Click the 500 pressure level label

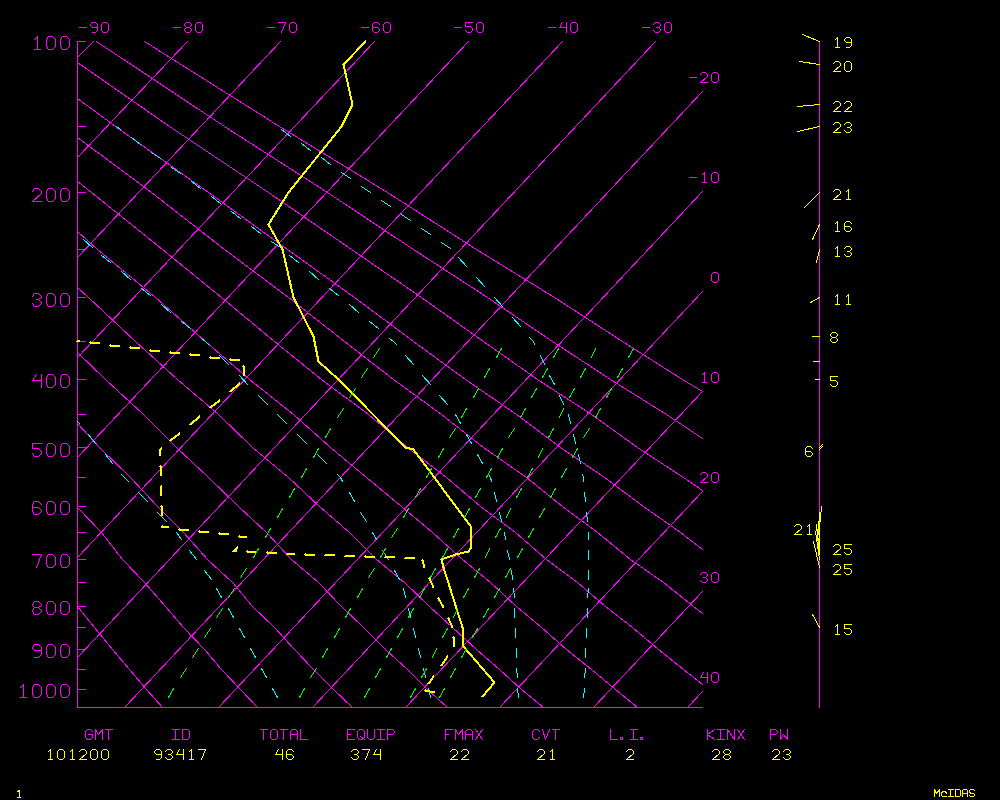click(x=50, y=450)

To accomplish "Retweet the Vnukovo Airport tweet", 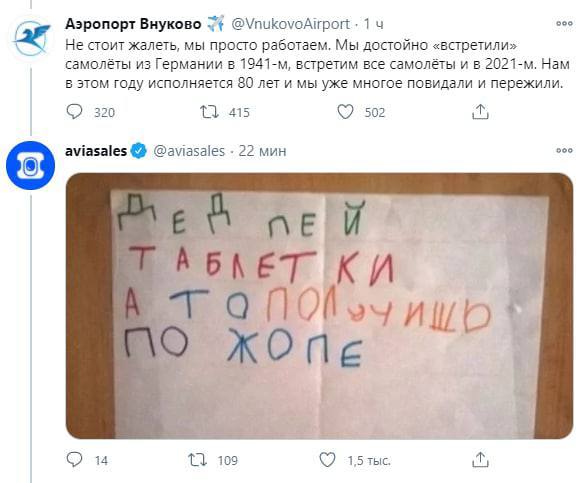I will (x=209, y=111).
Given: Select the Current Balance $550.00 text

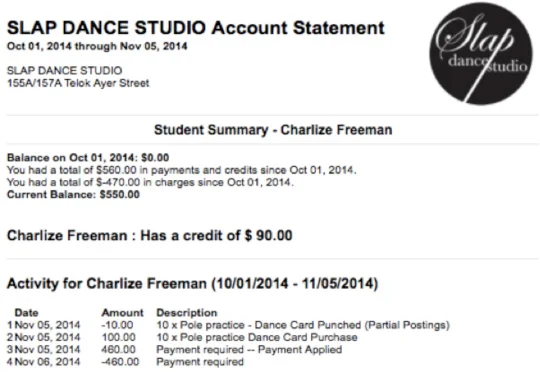Looking at the screenshot, I should [73, 194].
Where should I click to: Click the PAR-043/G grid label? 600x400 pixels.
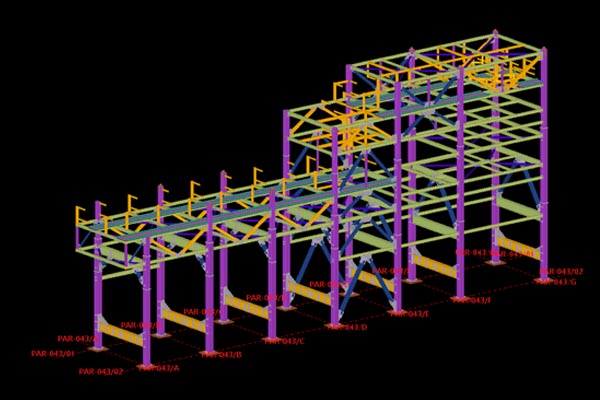(x=557, y=282)
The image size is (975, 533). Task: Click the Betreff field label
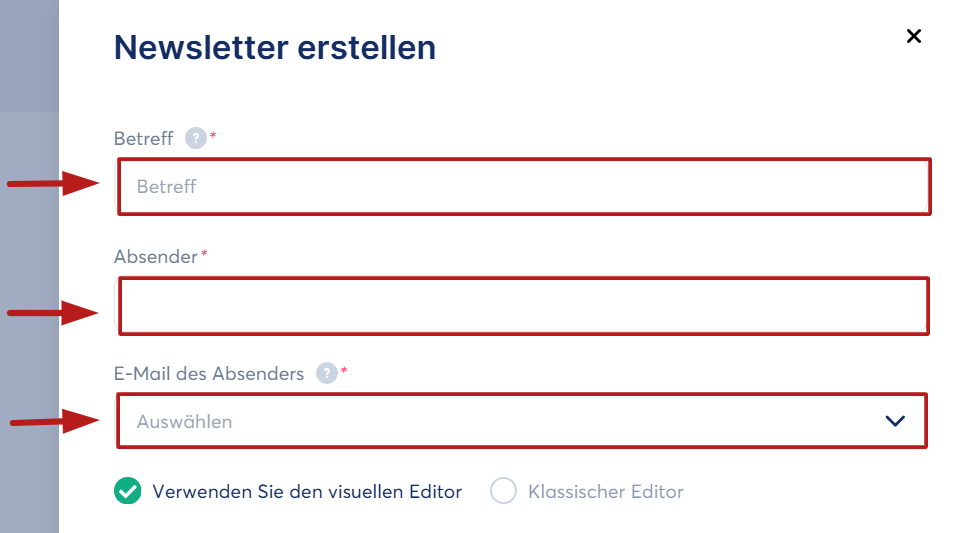[x=144, y=138]
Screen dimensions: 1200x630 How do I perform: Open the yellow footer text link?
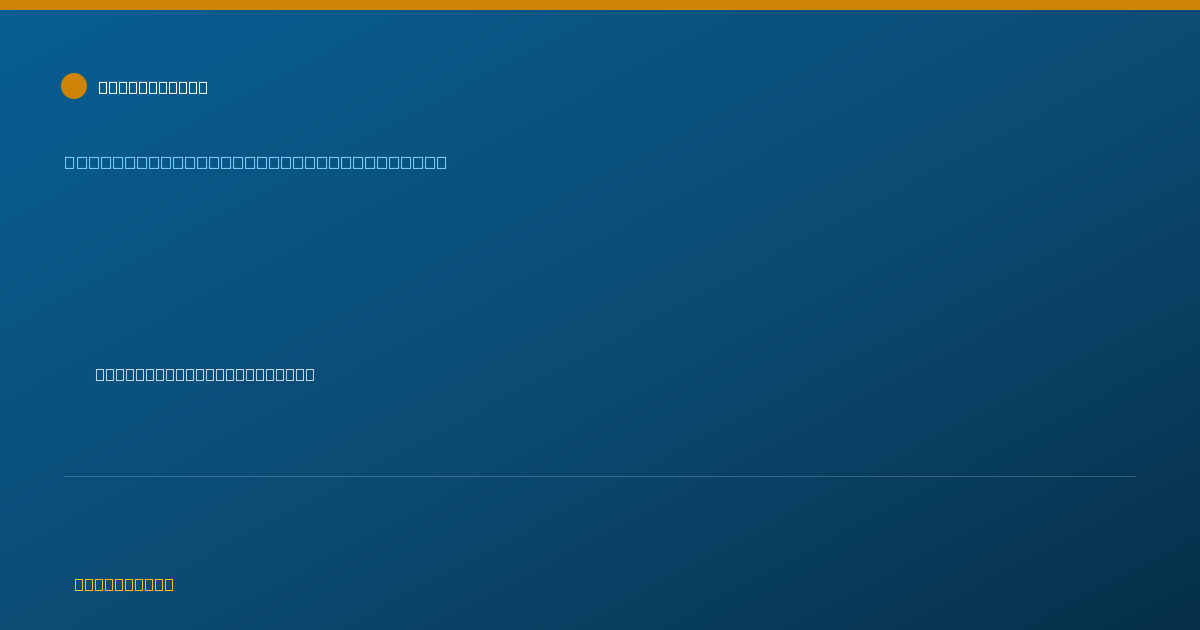click(x=124, y=584)
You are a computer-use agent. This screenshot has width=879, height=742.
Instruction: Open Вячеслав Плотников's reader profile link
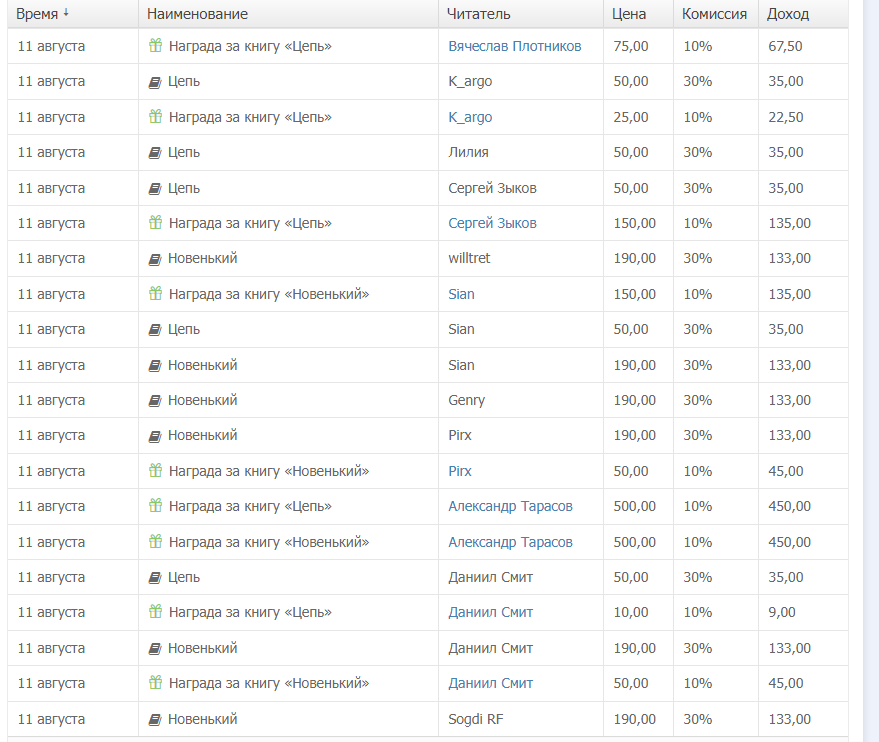[514, 46]
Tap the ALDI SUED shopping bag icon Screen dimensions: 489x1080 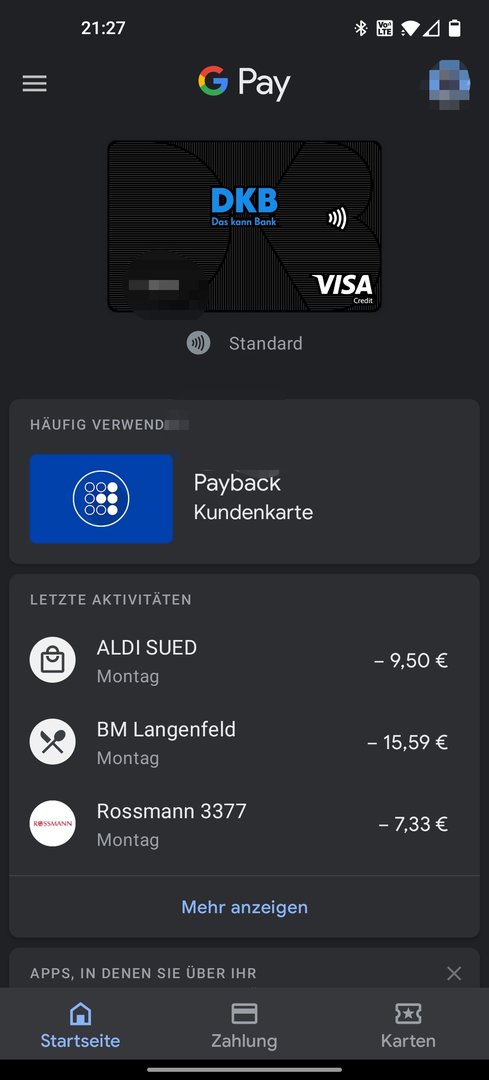52,661
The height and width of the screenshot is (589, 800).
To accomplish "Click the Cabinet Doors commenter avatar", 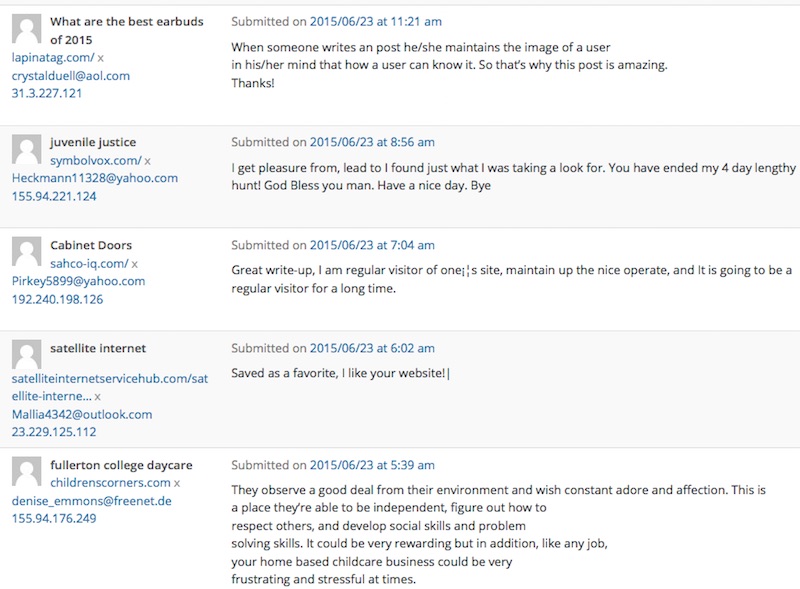I will pos(27,252).
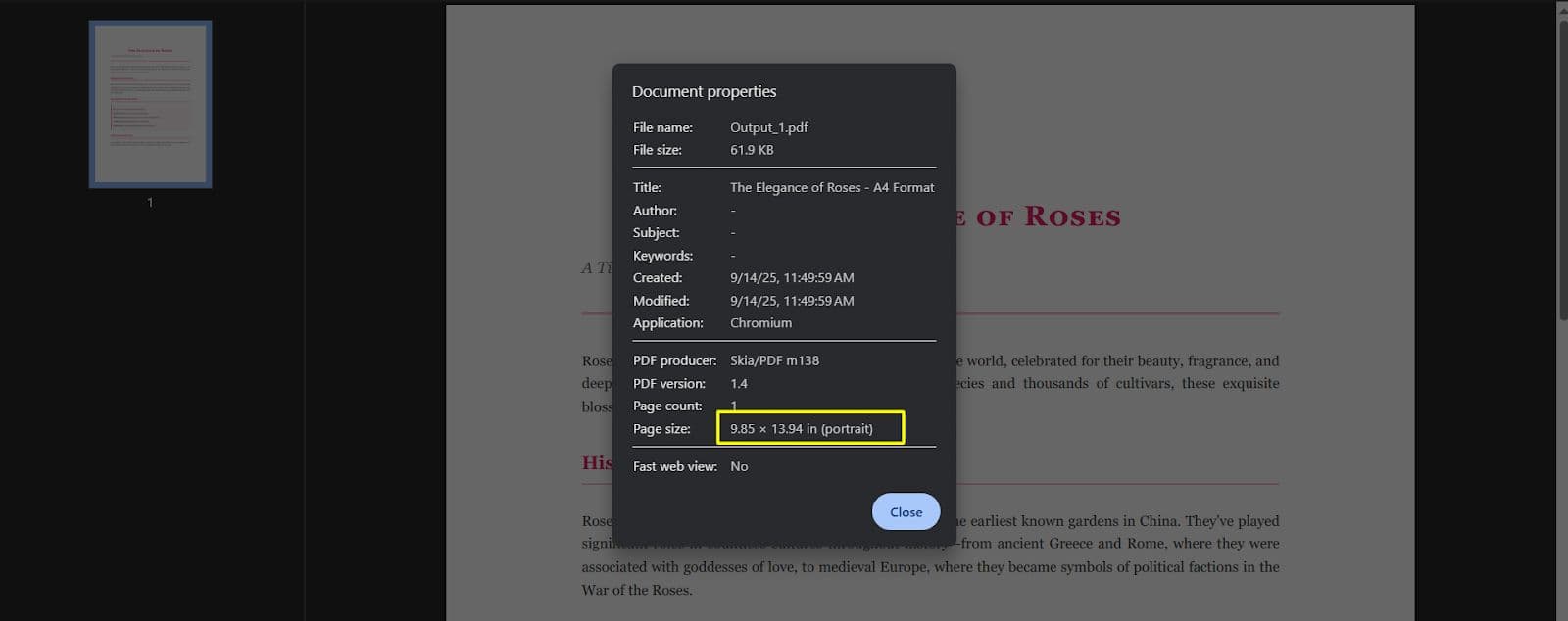Click the Created date value

coord(791,278)
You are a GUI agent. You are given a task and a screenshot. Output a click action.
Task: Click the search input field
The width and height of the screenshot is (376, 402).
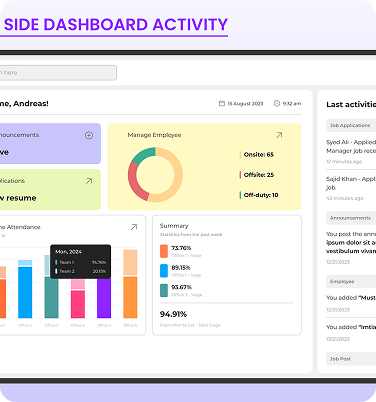point(58,73)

__WORK ORDER__: Scan the records above and report every line with the string "agent".

__ANSWER FOR THE TASK__:
You are a computer-use agent. This screenshot has width=879, height=742.
You are a GUI agent. You are given a task and a screenshot. Output a click action.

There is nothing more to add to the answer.